==== Records

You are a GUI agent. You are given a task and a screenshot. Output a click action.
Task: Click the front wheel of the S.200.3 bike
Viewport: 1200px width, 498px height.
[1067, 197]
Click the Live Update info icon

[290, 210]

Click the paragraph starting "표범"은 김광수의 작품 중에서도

========

Given task
Rewrite the lines above, swapping "front wheel" for "rear wheel" and leaving everything else unchanged.

Solution to the problem
You are a GUI agent. You are given a task and a screenshot. Output a click action.
Task: Click the rear wheel of the S.200.3 bike
Viewport: 1200px width, 498px height.
[1067, 197]
Click the Live Update info icon

[290, 210]

Click the paragraph starting "표범"은 김광수의 작품 중에서도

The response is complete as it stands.